La chanson Le piano a cent ans prend, quant à elle, en compte le passé, ce qu’il y a eu avant moi, mais aussi mon enfance. Je dis comment la musique est entrée dans ma vie. Ce piano a vraiment existé. Il était dans le salon à la maison et il a été à l’origine de ma carrière. J’ai commencé à en jouer à l’âge de dix ans, mais pas forcément en étudiant la musique. J’y allais à l’instinct, à l’oreille et c’est là que j’ai commencé à vraiment avoir envie de musique pour toute ma vie. Cette chanson est d’ailleurs inspirée par un dessin animé québécois, Crac, le très beau film d’animation de Frédéric Back, qui raconte l’histoire d’une chaise berçante qui de familles en familles, a traversé les générations, un peu comme notre piano.
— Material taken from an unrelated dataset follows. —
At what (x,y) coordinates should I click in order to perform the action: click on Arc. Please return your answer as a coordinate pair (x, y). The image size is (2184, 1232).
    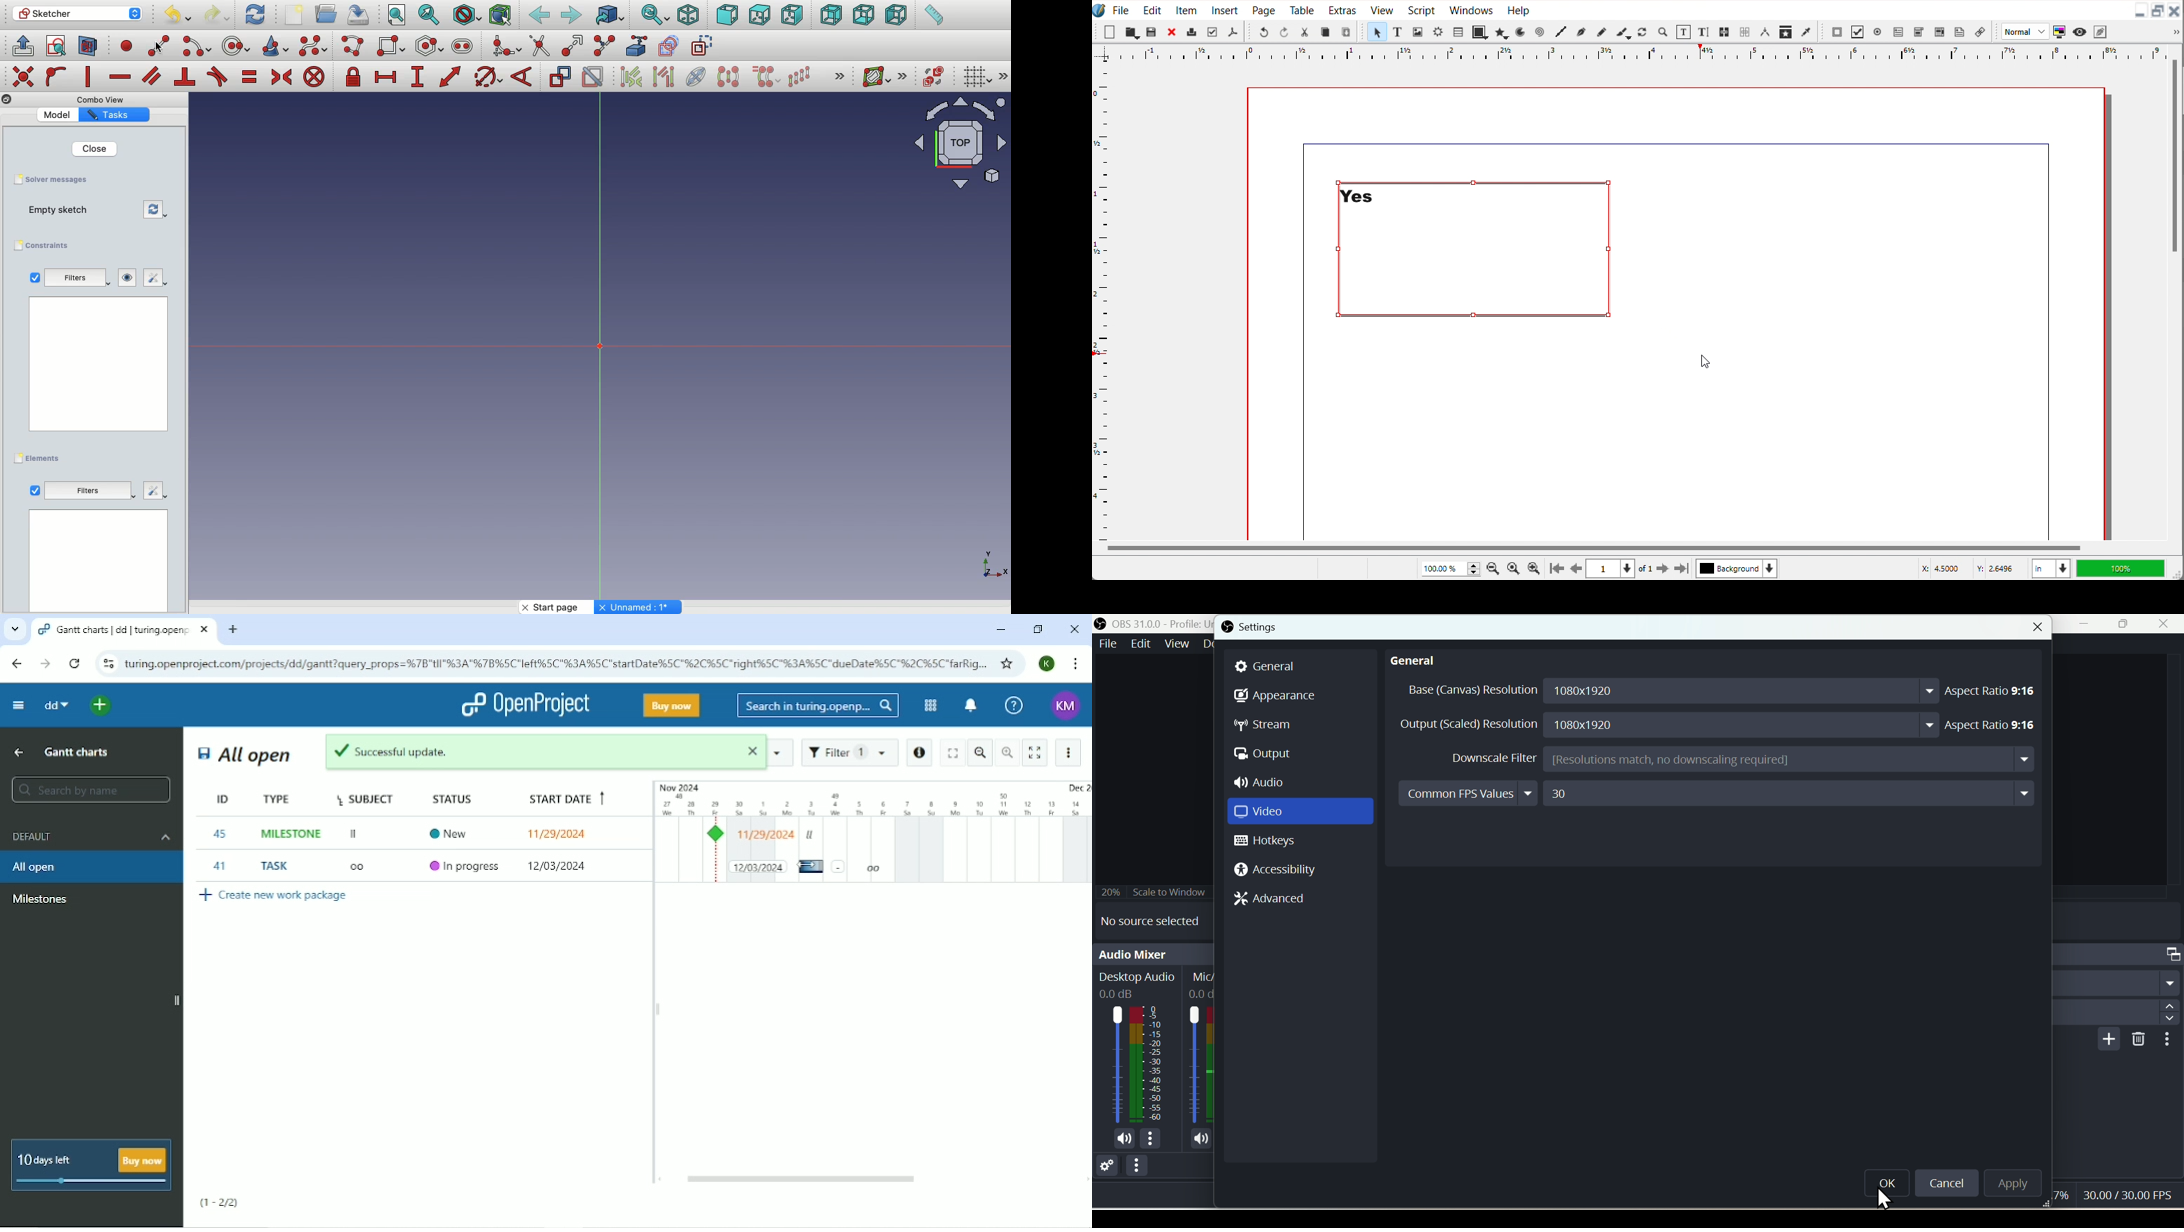
    Looking at the image, I should click on (1521, 31).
En tournée dans toute la France, après le Québec et la Belgique, quelle est la journée type d’Yves Duteil ?
C’est une vie de saltimbanque. On part en voiture ou en train pour l’étape suivante. On déjeune sur la route en équipe. En général, pour un spectacle du soir, on arrive en début ou milieu d’après-midi pour faire une balance de son. L’équipe technique part avant nous. Elle installe le matériel, et nous, on arrive un peu plus tard, pour faire la répétition du son. Dans l’après-midi, on est vraiment dans la technique, l’installation, les instruments, les balances. Et puis, on va rapidement dîner, car je dîne toujours un peu avant le spectacle parce que j’ai vraiment besoin de manger pour me donner de l’énergie. Ensuite, c’est le concert, à la fin on va à la rencontre du public. Et après, sagement, on rentre, parce que s’il y a une étape le lendemain, il faut qu’on soit en forme, pas fatigués surtout si on a de la route à faire.
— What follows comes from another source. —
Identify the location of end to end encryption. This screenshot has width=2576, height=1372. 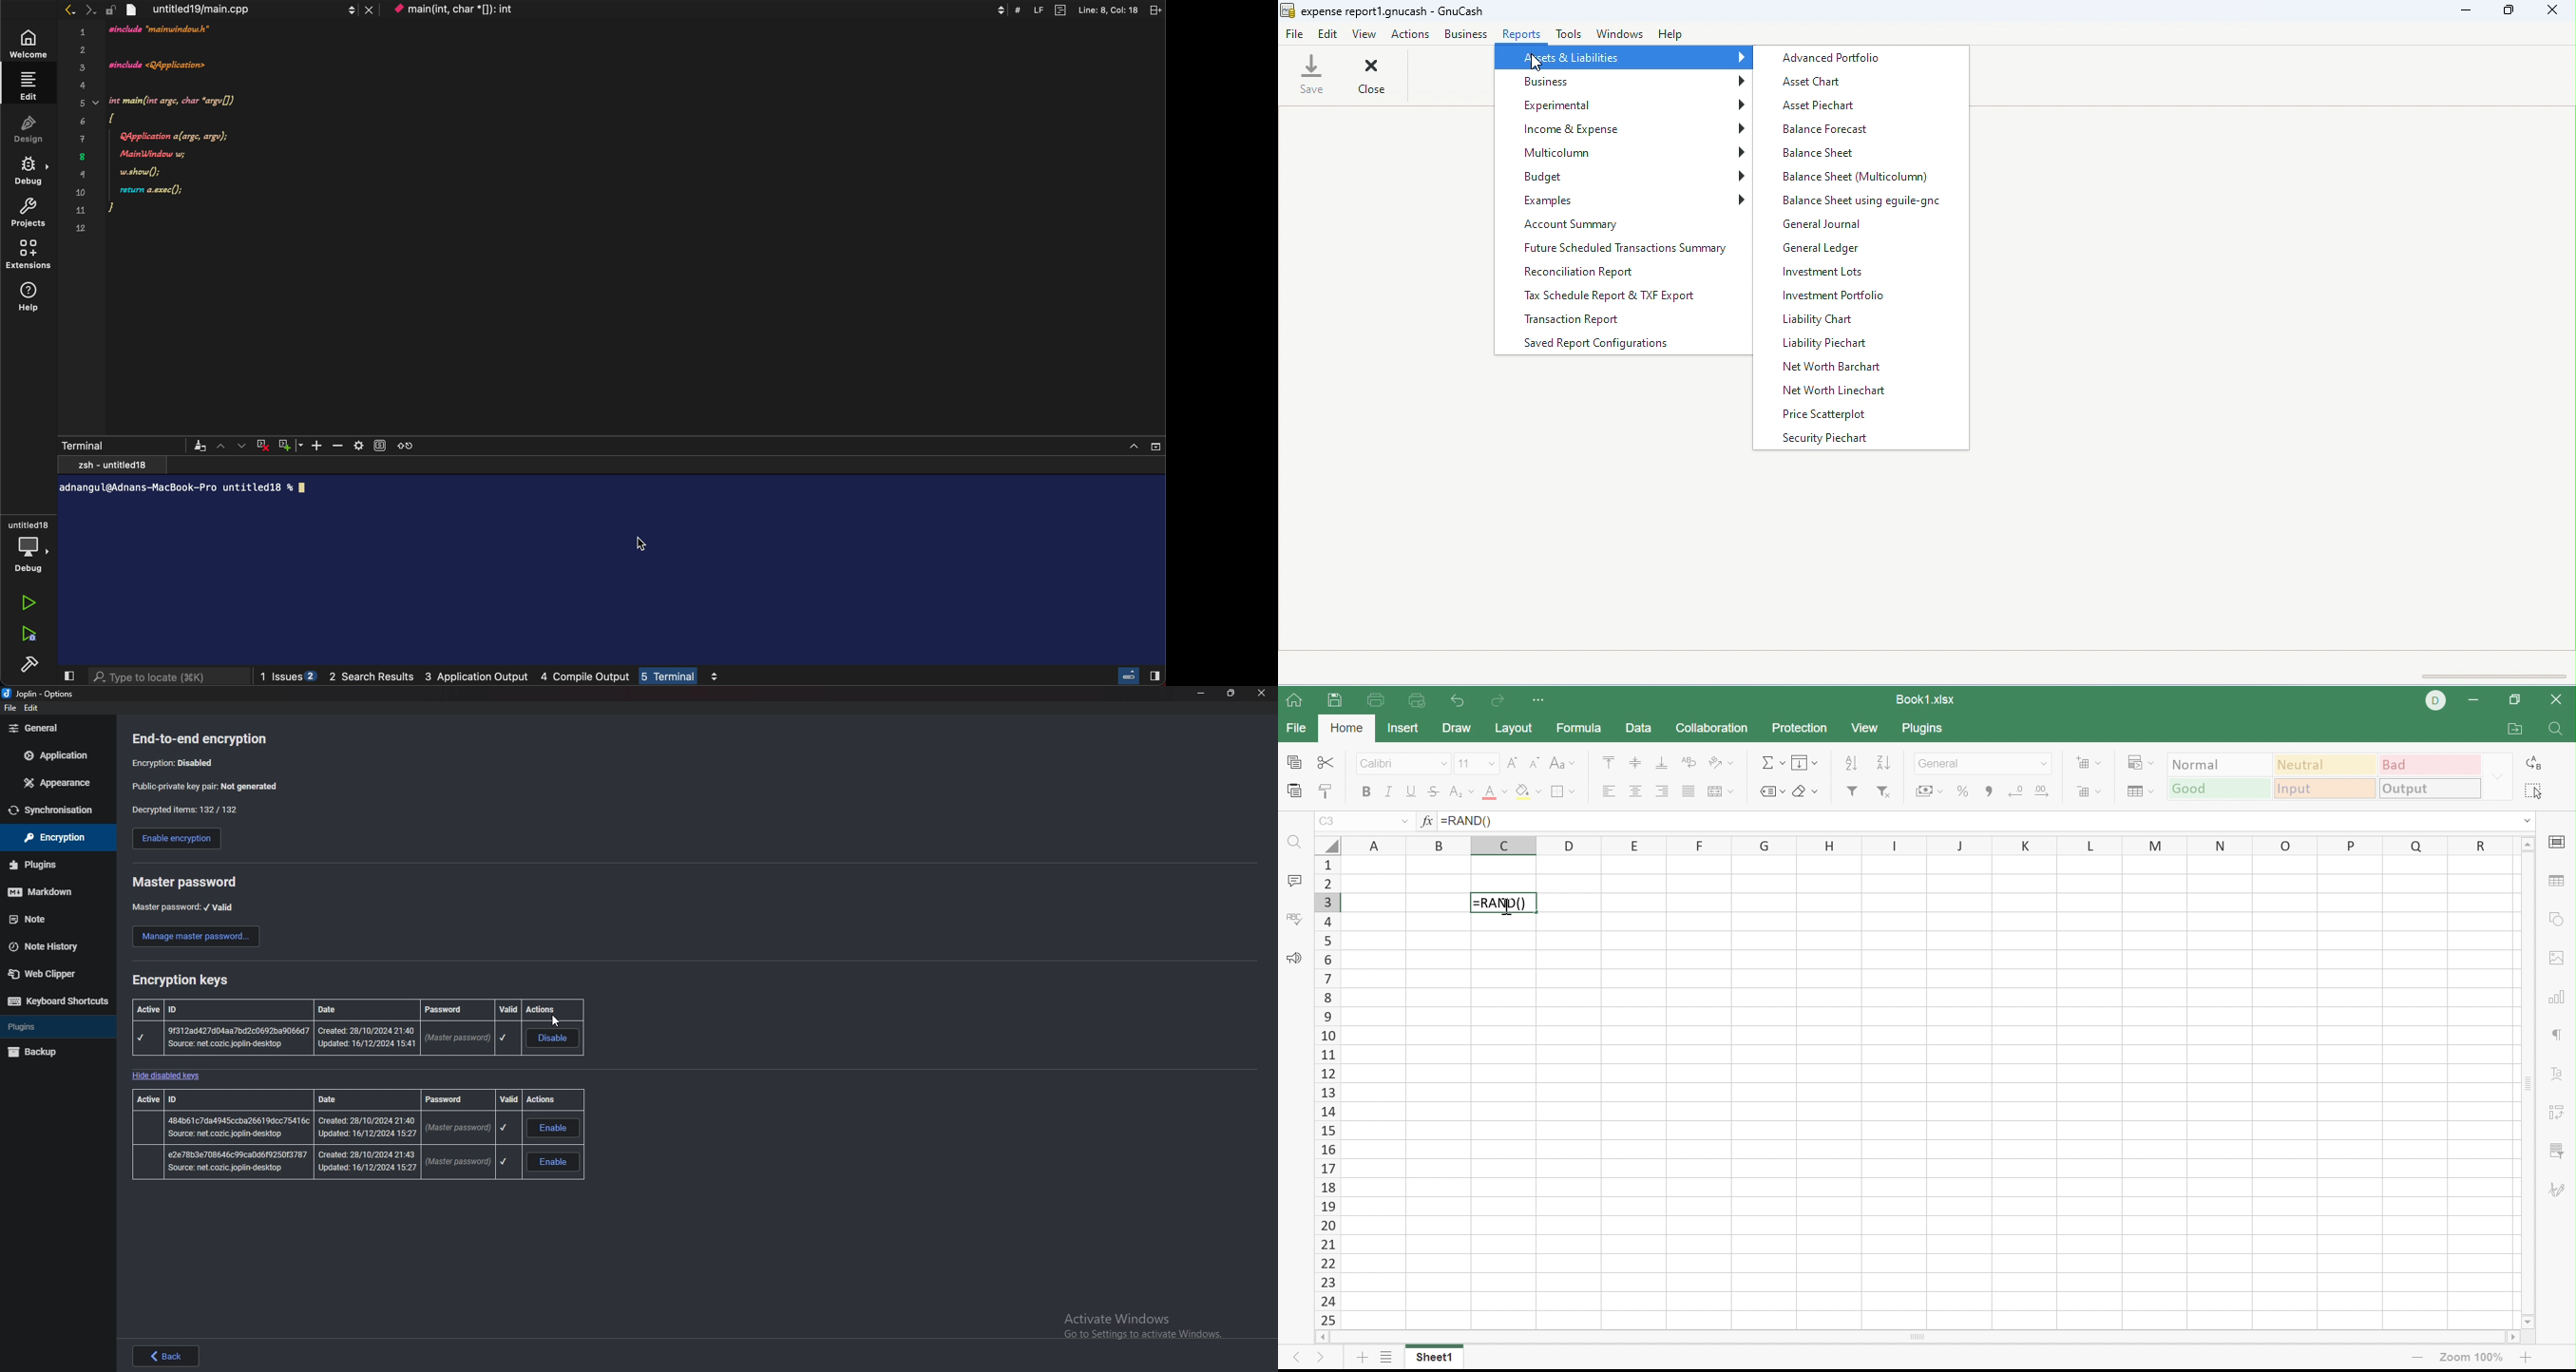
(205, 737).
Vous préférez cette vie de saltimbanque à celle plus tranquille de l’écriture…
Elles s’alternent. L’une est la récompense de l’autre en fait. Travailler comme ça dans le silence de son atelier du métier à tisser des chansons, sur les textes puis après mettre tout ça en musique avec des enregistrements innombrables de maquettes jusqu’à arriver à une forme acceptable pour transmettre à un orchestrateur. La création est passionnante et très prenante. Lorsque je suis en période d’écriture, je travaille très tôt le matin, comme Brassens le faisait. Et ça marche parce qu’on a l’esprit frais, personne ne nous dérange donc on est dans les meilleures conditions possibles, bien réveillé, bien reposé. L’inspiration vient de façon plus facile. Ce moment de création, je l’aime énormément. J’ai besoin de ça pour me sentir artiste, c’est pour ça que je ne voyage pas trop dans la nostalgie en faisant, comme je le disais, un alignement de tubes mais plutôt une succession de chansons qui se complètent les unes les autres. Car elles racontent toute une histoire. Elles sont d’ailleurs, toutes ou presque, autobiographiques. Les images sont très intimes, très personnelles et un fil rouge d’émotion, pour moi, dans le spectacle fait qu’une chanson appelle l’autre.